Jamey Fletcher jamey at beau.org
Sun Jul 16 14:51:34 CDT 2006


Terry Henderson wrote:
> On 7/1/06, Johnny Hughes <mailing-lists at hughesjr.com> wrote:
>> On Fri, 2006-06-30 at 17:59 -0500, Jeffery Mathis wrote:
>> > I am trying to configure a DNS server using WBEL, but when I run the
>> > chkconfig or ifconfig commands, I get "command not found".  I'm new to
>> > WBEL, but I do have prior experience with Red Hat and CentOS.  What is
>> > going on here?  Does WBEL use different commands or something?

>> Maybe you did not login with root in a way that gives you full
>> environment variables.

>> Normally, administration is done as the root user and not another user,
>> and you can get to be root in a couple ways.

>> The most common is to open a terminal and use the su (switch users)
>> command.  When using "su", you need to use a "-" with the command to get
>> all the user's environment variables (including the PATH):

>> so to become "root" with all variables set ....

>> su -

>> OR

>> su - root

>> If you use su by itself without the the "-" {ie, "su" or "su root"} you
>> will have root privileges but will stay in your current directory and
>> not have all environment variables (like root's PATH).

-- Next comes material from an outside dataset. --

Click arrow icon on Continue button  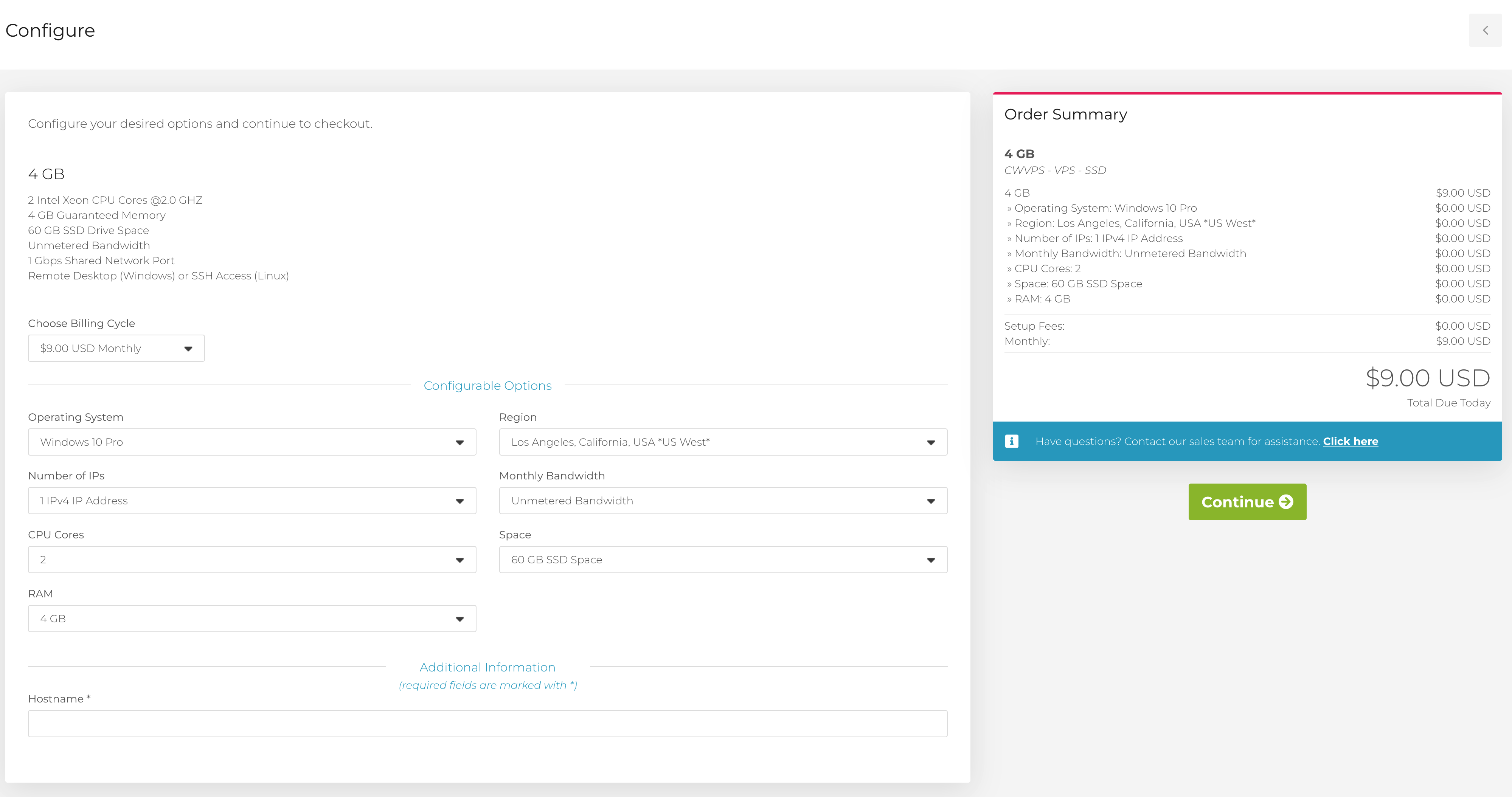pos(1286,502)
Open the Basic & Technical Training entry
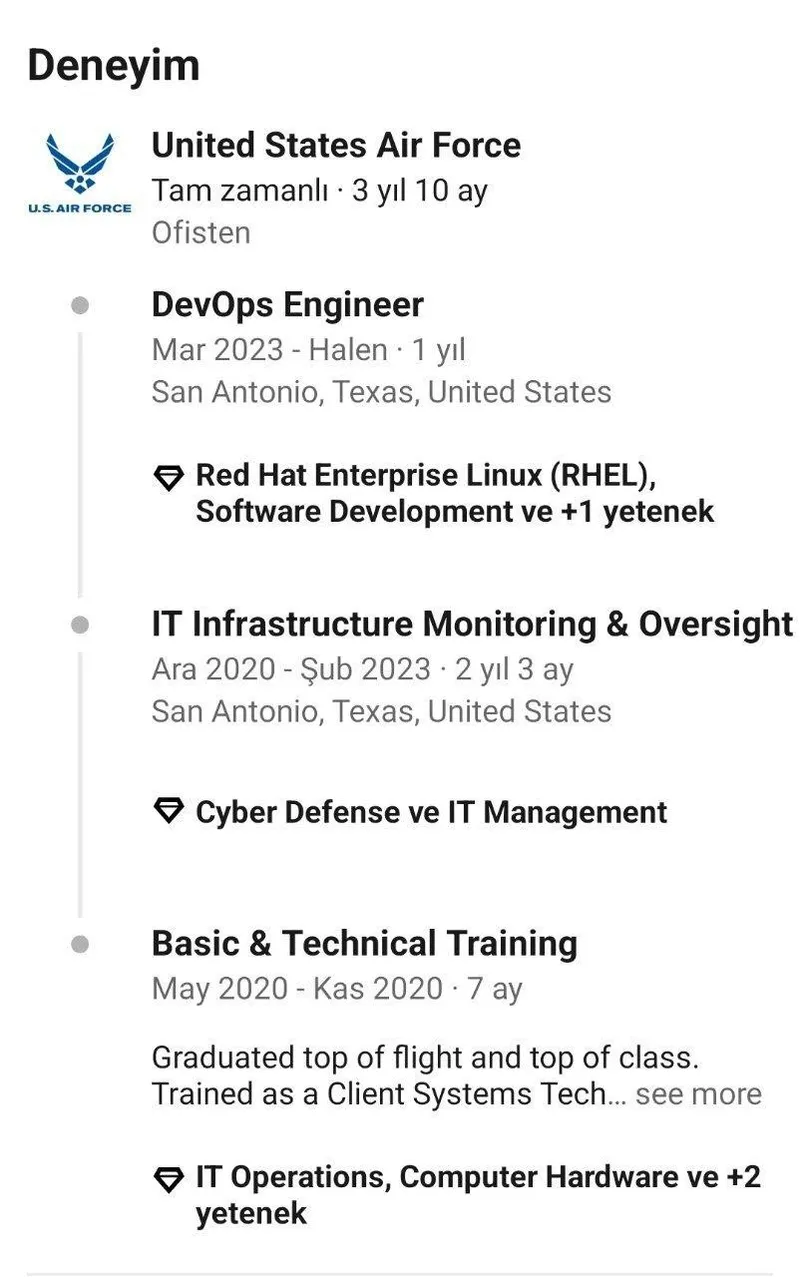The height and width of the screenshot is (1277, 800). pyautogui.click(x=364, y=943)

> Another sonetimes handy option:
> "su -m" affords full environment variables, (like root's PATH), but
> will leave you in current directory.


The trick is to know just what those switches do.

su without a switch (just the name of the user being switched to, 
defaults to root if not specified) does *nothing* but change the 
effective user ID and create a new shell session, I'm guessing with
the same shell the user was using before.

su with the -m switch (see above about user name) preserves the 
*PREVIOUS* environment you had - and is actually the default action, 
normally.

su with just a dash (see above about user name) starts up a login 
session for that user, so .profile, .bashrc, .bash_profile, etc. all get 
run [assuming bash is the root user's shell].  I believe that if root 
has a different shell as its default login shell, say ash or busybox, 
then that is what shell would come up.

This stuff can be tricky, and it's got a lot of years of bullshit crap 
piled up as cruft, so you have to watch out.  A lot of documentation out 
there tells you to add parameters to the X command in the startx script 
on your system - but startx hasn't *BEEN* a script in quite some time now.